Gallery planning to create a ‘pocket park’ for community use

PUBLISHED: 17:30 28 December 2015 | UPDATED: 14:22 06 January 2016

The Thelma Hulbert Gallery.

The Thelma Hulbert Gallery.

Archant

The designs, exclusively revealed by the Herald, envisage a community garden thriving with local wildflowers and fruit trees, and interactive areas for families, with bug hotels, live willow archways and edible plants.

Ambitious plans have been unveiled by the Thelma Hulbert Gallery (THG) to transform its front area into a community garden, rich in biodiversity.

The Herald can now exclusively reveal that the Honiton-based gallery is planning to renovate its current front landscape into a ‘pocket park’, which will be open even when THG is closed.

The designs envisage a community garden thriving with local wildflowers and fruit trees, and interactive areas for families, with bug hotels, live willow archways and edible plants.

The new-look garden will also feature raised vegetable beds for green-fingered groups, as there are no allotments in Honiton, and ‘peaceful seating spaces’ for visitors to sit and enjoy.

THG is aiming to incorporate some of its heritage into its design - by using stones from its basement to create new walls and seating and using old garden plans for Elmfield House to make sure aspects ‘revive’ the Georgian garden design.

Emma Molony, project co-ordinator, said: “We have had funding from local charitable trusts such as The Mullins Trust, The Battishorne Trust, The Northbrook Trust, as well as grants from AONB East Devon, The Edward Cook Trust and Devon County Council’s locality budget.

“In total, we have raised £15,800. We are also waiting to hear in February on two grant applications – one to a charity called Grow Wild (supported by lottery funding and led by Royal Botanic Gardens, Kew to inspire communities to transform local spaces with native wild flowers) and one to Pocket Parks, a government initiative to develop green spaces in urban areas.

“This would be for a further total of £16,620.

“As well as landscaping and planting, some of the funding is to deliver community workshops in the garden and run educational activities outside.”
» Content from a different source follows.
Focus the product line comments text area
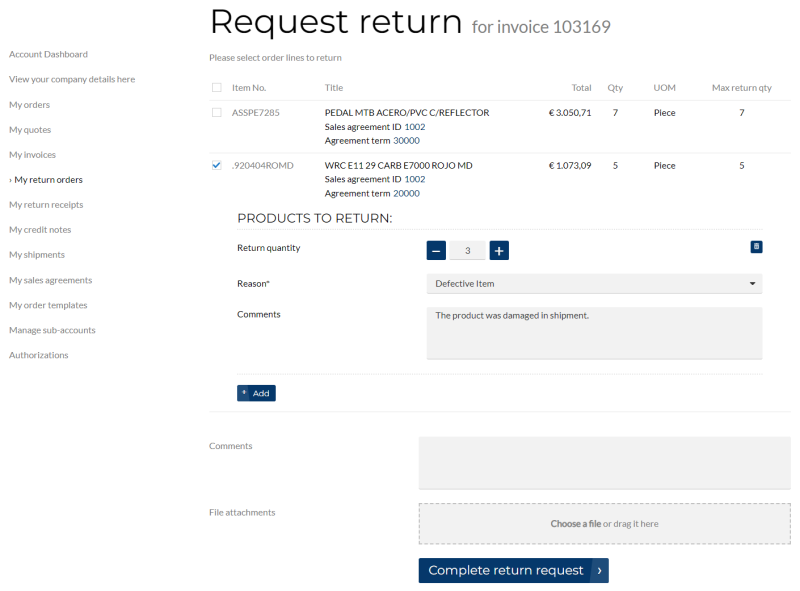800x591 pixels. click(594, 332)
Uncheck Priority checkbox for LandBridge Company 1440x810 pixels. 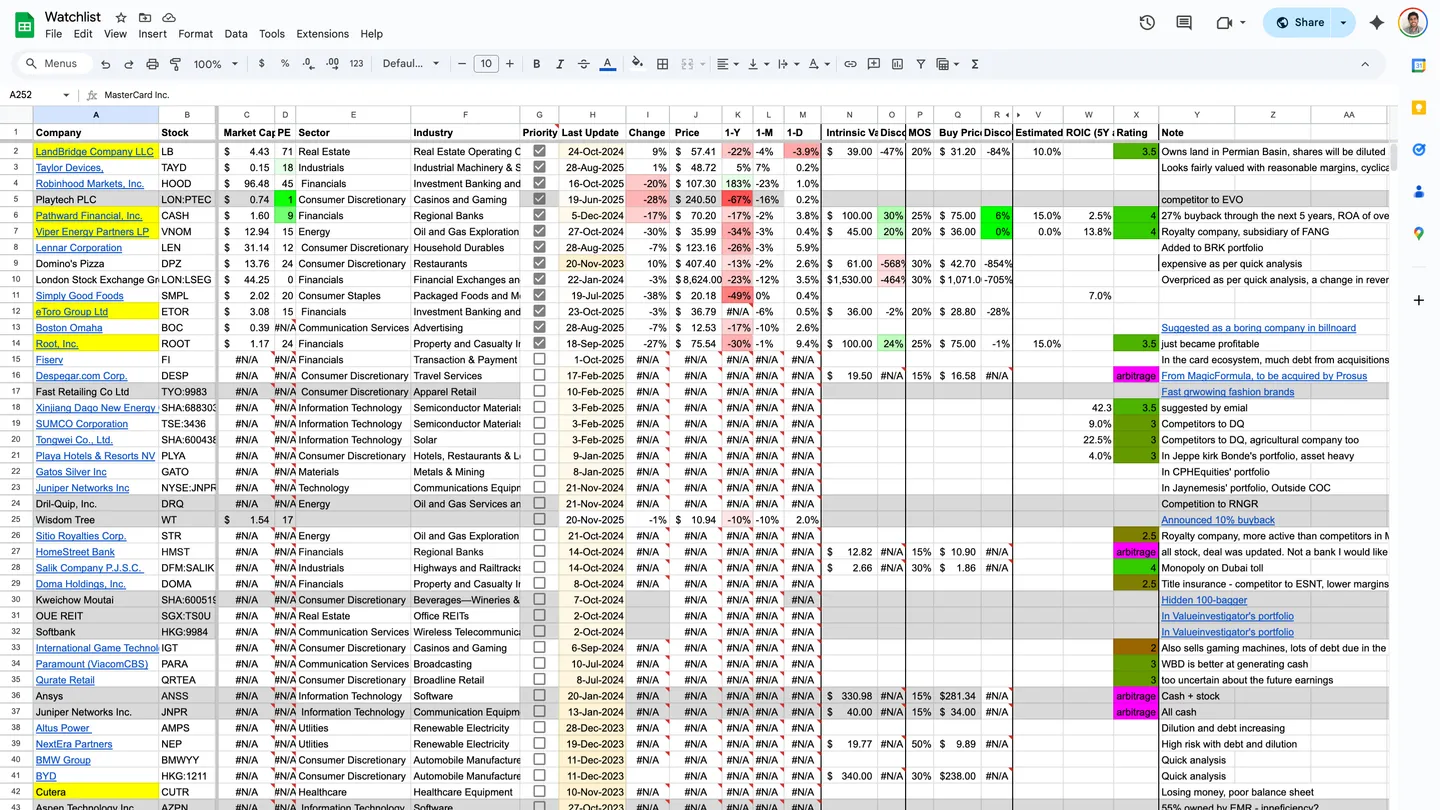coord(539,152)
THG will be working with artists to create site-specific work in the garden with groups as well as East Devon District Council’s education rangers, who will run nature trails and activities.

The garden has been designed by artist Anna Wardrop. Her portfolio includes gardens for Shoreditch House and River Café in London, as well as other UK wildlife gardens.
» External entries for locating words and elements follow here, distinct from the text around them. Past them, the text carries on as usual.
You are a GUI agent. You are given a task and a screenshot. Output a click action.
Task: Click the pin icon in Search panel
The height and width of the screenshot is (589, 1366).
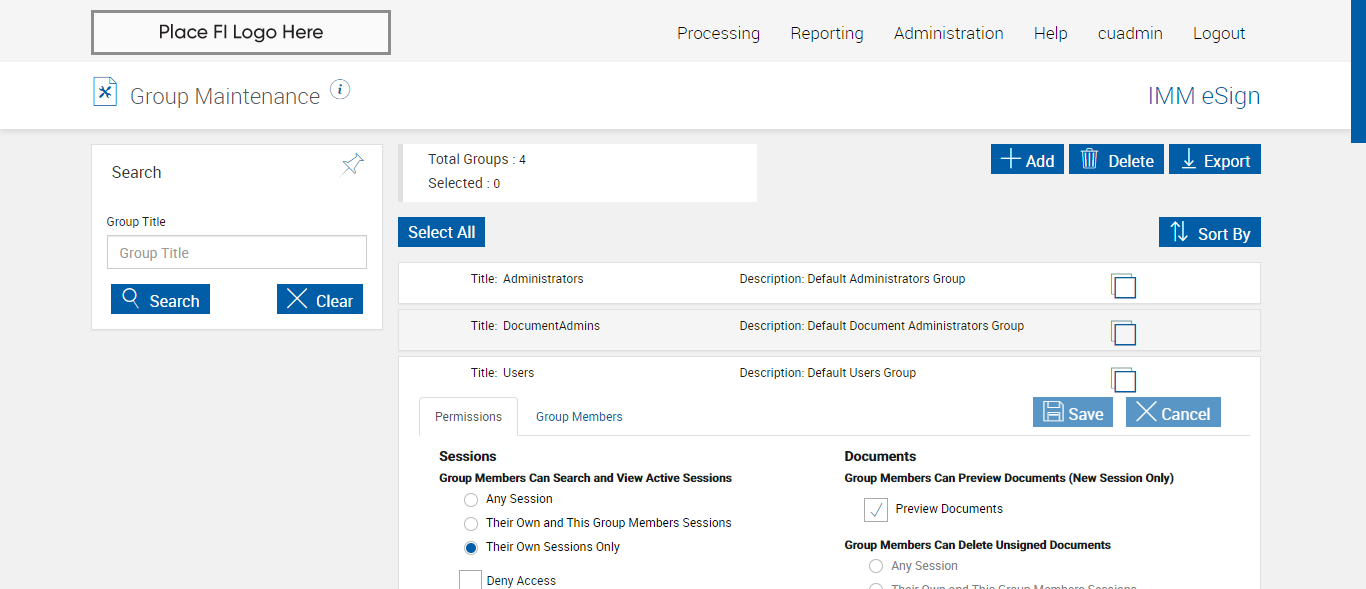click(x=353, y=164)
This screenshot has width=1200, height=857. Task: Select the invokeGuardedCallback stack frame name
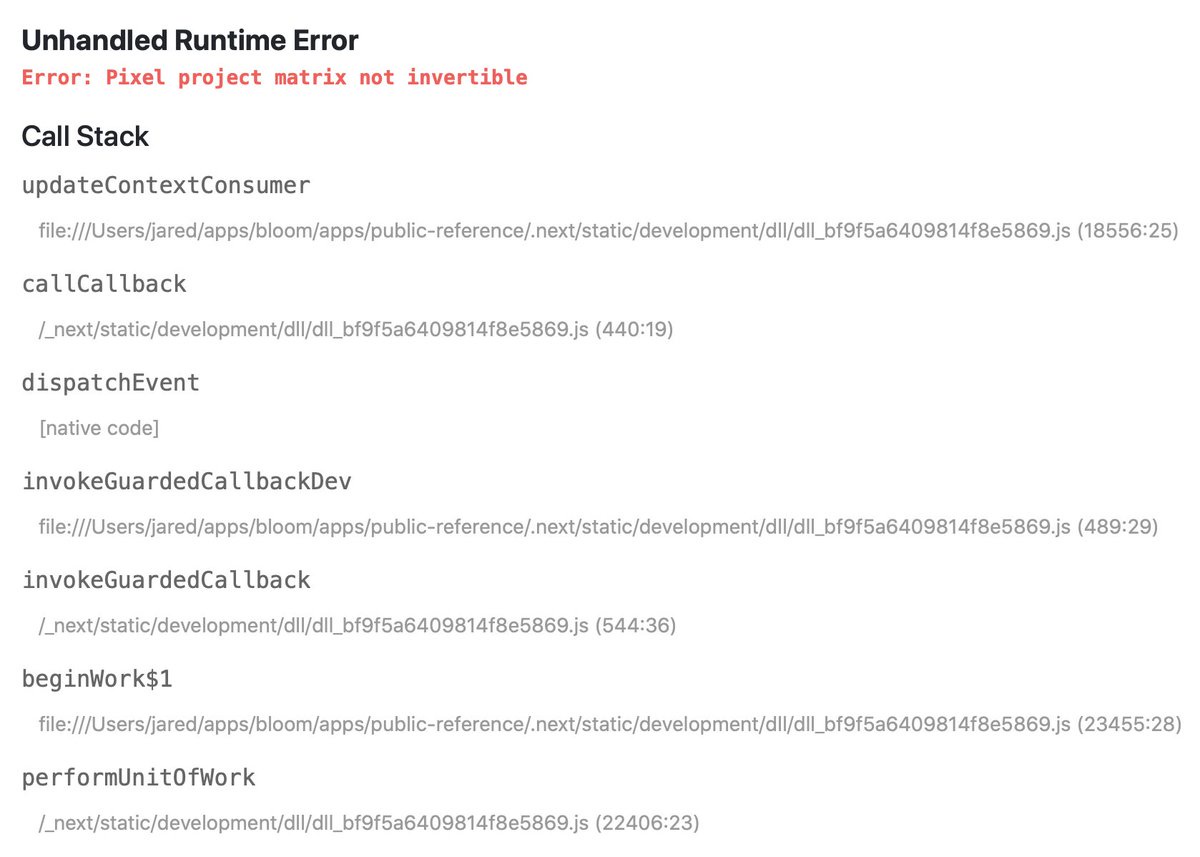click(x=166, y=580)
Emma added: “We welcome the local community to get involved either as a volunteer or as a local business interested in sponsoring seating, flowerbeds, lighting and more.

“We’ll be continuing our fundraising efforts in the new year as we’d still like to install a child-safe pond, lots of innovative seating, more interactive live plant structures for children, night-time garden lighting and sensory pathways for visitors with little or no sight.”